Apply what you read:
(a) From the Cleveland volcano report, write out the text starting with "AVO reported that" and going on through "remained at Orange.".
(b) Recast the paragraph of the Cleveland volcano report that begins "AVO reported that nothing unusual" as a short list of its main facts.

Provided passage:
Report on Cleveland (United States) — 15 August-21 August 2012
Smithsonian / US Geological Survey Weekly Volcanic Activity Report, 15 August-21 August 2012
Managing Editor: Sally Kuhn Sennert
Please cite this report as:
Global Volcanism Program, 2012. Report on Cleveland (United States). In: Sennert, S K (ed.), Weekly Volcanic Activity Report, 15 August-21 August 2012. Smithsonian Institution and US Geological Survey.
52.825°N, 169.944°W; summit elev. 1730 m
All times are local (unless otherwise noted)
AVO reported that nothing unusual was observed at Cleveland in cloudy to partly cloudy satellite images during 15-16, 18, and 20-21 August. A small explosion was detected on 17 August by seismic and infrasound instruments on neighboring volcanoes. No evidence of an ash cloud was visible in satellite images following the event. Another small explosion on 19 August produced a low-level ash cloud, observed in satellite imagery, that drifted SE. Retrospective analysis of ground-coupled airwaves in seismic data further confirmed the explosion. The Volcano Alert Level remained at Watch and the Aviation Color Code remained at Orange.

Stored data:
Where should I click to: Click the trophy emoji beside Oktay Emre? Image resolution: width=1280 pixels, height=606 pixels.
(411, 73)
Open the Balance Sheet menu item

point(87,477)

Task results:
(a)
AVO reported that nothing unusual was observed at Cleveland in cloudy to partly cloudy satellite images during 15-16, 18, and 20-21 August. A small explosion was detected on 17 August by seismic and infrasound instruments on neighboring volcanoes. No evidence of an ash cloud was visible in satellite images following the event. Another small explosion on 19 August produced a low-level ash cloud, observed in satellite imagery, that drifted SE. Retrospective analysis of ground-coupled airwaves in seismic data further confirmed the explosion. The Volcano Alert Level remained at Watch and the Aviation Color Code remained at Orange.

(b)
- AVO observed nothing unusual at Cleveland in cloudy to partly cloudy satellite images on 15-16, 18, and 20-21 August.
- On 17 August, seismic and infrasound instruments on neighboring volcanoes detected a small explosion. Satellite images showed no ash cloud afterward.
- On 19 August, another small explosion produced a low-level ash cloud that drifted SE and was seen in satellite imagery. Retrospective analysis of ground-coupled airwaves in seismic data confirmed it.
- The Volcano Alert Level stayed at Watch, and the Aviation Color Code stayed at Orange.